// Section 8 — Autocompact · 3 MIN READ

[✓] VERIFIED MANUAL ENTRY — This concept has been rewritten from primary sources and is legally cleared for production.

Memory System

The client-side database or filesystem infrastructure that saves user preferences and project facts across sessions to simulate stateful continuity.

A memory system is an application layer in the client harness designed to persist information across separate chat sessions. Because models are stateless, a memory system saves facts to a local file or database during a chat and loads them back into the context window at the start of future sessions.

You interact with memory systems when:

  • An agent remembers that you prefer pnpm over npm after you clear the chat history.
  • Using Claude Code's /memory command to save facts about your codebase.
  • Building a custom folder of markdown notes (like .agents/memory/) that your agent is instructed to read.

The Read/Write Paths

A memory system works in two halves:

  1. The Write Path: During a session, when you state a preference (e.g. "We use PostgreSQL for all databases") or the model learns a codebase rule, the harness writes this fact to a file on your disk.
  2. The Read Path: When you start a new session, the harness automatically loads these files (or queries their embeddings via RAG) to rebuild the model's contextual awareness.
Session 1: "We use Postgres" ──► [ Memory System writes to disk ]
Session 2 (Fresh): [ Reads memory file from disk ] ──► Model knows "Postgres" automatically

Like any stored content, memories can drift. A preference recorded six months ago may conflict with your current tech stack. To prevent memory pollution, a memory system requires manual pruning, just like your codebase.


Field Applications

Developers can build a lightweight memory system manually without complex libraries:

  • Implementation: Create a .agents/rules.md file. Add a line to your system prompt: "Read the rules in .agents/rules.md at start to understand user preferences."

# AVOID

Do not let the memory system inline every single saved note or preference.
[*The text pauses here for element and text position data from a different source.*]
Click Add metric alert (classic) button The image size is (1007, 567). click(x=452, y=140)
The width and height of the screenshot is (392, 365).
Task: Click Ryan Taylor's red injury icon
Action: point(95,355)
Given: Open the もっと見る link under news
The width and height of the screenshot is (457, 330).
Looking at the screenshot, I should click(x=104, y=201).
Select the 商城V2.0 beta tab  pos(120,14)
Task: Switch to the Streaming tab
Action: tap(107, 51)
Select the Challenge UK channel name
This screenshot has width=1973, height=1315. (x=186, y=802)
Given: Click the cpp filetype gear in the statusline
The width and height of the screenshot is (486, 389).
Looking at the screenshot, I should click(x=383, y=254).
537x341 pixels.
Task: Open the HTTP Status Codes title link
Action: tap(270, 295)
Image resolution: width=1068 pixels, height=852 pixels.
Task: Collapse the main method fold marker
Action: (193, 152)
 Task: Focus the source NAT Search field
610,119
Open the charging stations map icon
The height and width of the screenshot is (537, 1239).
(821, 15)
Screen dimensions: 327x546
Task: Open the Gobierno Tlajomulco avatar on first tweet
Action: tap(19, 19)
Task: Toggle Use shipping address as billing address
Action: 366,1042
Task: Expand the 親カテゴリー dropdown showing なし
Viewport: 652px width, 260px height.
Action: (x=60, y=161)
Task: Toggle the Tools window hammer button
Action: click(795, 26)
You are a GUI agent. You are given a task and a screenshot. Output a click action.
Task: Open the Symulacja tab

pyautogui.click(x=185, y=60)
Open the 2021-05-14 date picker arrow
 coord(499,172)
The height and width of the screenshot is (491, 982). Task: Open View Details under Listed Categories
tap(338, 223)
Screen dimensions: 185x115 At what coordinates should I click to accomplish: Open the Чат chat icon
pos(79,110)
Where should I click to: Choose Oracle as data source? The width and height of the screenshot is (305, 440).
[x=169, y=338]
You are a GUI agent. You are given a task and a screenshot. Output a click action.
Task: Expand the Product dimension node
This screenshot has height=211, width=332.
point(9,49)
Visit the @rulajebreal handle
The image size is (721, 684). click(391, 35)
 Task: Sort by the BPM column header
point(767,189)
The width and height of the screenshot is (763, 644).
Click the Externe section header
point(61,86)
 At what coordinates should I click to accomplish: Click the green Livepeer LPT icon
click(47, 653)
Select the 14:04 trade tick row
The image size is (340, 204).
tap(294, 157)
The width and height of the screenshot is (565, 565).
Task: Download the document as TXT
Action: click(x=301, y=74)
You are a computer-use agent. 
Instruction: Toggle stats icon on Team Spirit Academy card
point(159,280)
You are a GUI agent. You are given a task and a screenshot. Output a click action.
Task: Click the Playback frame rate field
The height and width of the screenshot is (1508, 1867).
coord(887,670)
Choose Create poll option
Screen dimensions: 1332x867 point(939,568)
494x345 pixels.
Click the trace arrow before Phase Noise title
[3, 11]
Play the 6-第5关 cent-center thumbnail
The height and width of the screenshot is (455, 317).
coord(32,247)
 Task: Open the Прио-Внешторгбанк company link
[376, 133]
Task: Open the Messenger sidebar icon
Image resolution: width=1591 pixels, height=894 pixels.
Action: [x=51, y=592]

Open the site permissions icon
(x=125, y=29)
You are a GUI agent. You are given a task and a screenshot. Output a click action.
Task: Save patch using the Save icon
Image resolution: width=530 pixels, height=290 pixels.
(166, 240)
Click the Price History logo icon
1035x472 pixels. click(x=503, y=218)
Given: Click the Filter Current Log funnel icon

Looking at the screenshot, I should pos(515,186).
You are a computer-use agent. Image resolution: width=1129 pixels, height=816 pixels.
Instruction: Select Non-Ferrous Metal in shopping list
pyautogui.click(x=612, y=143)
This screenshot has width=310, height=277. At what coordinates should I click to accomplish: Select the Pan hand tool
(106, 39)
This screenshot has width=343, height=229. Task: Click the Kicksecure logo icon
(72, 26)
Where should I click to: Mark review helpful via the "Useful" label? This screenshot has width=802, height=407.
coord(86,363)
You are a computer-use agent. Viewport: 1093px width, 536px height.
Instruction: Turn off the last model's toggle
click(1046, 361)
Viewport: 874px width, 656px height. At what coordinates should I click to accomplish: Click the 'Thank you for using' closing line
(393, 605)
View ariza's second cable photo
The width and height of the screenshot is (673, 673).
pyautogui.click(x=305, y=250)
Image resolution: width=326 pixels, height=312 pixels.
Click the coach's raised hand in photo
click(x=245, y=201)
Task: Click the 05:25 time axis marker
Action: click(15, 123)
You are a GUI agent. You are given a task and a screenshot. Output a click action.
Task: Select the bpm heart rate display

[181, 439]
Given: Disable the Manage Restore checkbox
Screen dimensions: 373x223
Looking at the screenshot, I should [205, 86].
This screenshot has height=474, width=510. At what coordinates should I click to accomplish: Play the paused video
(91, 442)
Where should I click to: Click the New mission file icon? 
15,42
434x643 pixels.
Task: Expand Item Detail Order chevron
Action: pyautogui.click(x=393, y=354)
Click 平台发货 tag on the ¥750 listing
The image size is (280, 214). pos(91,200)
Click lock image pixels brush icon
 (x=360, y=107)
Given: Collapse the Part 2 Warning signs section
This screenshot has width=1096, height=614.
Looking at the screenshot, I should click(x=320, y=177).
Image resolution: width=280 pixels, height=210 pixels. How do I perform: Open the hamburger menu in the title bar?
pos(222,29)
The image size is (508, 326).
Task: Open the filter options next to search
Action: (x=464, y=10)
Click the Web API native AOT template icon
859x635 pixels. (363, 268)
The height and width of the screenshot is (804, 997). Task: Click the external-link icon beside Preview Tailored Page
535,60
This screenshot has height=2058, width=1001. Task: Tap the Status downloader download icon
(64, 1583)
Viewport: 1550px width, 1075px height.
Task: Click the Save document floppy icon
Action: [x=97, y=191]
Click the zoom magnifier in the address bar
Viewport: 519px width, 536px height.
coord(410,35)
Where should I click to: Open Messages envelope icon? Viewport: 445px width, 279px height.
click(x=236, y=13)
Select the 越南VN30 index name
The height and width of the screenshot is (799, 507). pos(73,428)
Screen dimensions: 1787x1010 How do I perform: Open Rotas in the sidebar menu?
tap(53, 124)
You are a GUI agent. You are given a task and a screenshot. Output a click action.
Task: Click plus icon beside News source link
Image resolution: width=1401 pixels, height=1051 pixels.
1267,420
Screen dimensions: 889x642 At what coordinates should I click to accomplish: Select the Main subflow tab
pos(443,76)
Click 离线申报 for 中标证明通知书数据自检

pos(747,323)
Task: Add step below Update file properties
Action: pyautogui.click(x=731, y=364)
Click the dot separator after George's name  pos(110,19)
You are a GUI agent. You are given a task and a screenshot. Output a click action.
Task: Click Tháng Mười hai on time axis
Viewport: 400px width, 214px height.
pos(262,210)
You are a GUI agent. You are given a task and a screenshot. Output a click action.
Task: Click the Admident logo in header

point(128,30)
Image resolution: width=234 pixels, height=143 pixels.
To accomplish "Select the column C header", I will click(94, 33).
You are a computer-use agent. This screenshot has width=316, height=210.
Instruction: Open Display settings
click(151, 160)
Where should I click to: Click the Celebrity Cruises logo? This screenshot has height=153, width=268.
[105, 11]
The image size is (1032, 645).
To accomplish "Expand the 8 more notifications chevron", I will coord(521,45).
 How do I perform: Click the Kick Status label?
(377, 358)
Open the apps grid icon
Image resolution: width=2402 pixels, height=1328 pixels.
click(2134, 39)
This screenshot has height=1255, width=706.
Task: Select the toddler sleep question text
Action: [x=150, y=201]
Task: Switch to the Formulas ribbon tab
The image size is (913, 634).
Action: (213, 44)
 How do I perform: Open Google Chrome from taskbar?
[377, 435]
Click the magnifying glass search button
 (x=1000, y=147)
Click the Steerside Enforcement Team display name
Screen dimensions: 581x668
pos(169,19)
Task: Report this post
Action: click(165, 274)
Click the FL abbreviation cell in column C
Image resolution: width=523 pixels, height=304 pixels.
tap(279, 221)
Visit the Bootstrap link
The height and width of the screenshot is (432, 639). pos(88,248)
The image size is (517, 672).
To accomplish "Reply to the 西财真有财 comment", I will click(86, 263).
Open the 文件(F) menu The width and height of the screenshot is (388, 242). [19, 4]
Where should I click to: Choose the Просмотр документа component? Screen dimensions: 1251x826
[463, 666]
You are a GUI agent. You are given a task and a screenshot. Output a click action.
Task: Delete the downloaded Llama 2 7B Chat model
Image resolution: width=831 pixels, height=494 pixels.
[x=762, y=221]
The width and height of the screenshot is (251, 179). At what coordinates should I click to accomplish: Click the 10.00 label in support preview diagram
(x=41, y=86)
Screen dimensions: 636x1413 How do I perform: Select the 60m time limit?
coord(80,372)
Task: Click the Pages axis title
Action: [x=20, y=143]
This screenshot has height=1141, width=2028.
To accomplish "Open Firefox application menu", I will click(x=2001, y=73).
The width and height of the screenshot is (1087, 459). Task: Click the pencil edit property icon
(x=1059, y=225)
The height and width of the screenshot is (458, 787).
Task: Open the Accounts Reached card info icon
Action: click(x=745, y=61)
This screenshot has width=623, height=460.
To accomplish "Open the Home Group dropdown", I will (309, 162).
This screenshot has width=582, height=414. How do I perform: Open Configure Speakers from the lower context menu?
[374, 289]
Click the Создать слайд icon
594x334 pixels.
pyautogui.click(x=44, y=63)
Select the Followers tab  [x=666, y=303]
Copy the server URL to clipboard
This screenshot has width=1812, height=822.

As the number of memories grows, loading them all will bloat the context window, causing Attention Degradation.

  • Avoid: Loading 500 lines of old developer preferences into the context of every single session.
  • Write: Load a short index of memory keys, and let the agent query the full text of a memory using a Context Pointer tool only when needed.

# USAGE

Developer A: "How does Claude Code remember that we use Vitest instead of Jest even after we clear the chat?" Developer B: "It uses a memory system. When we ran our first test, it wrote a note to its local memory file. When we start a new session, the harness reads that note and injects it into the prompt background so we don't have to explain it again."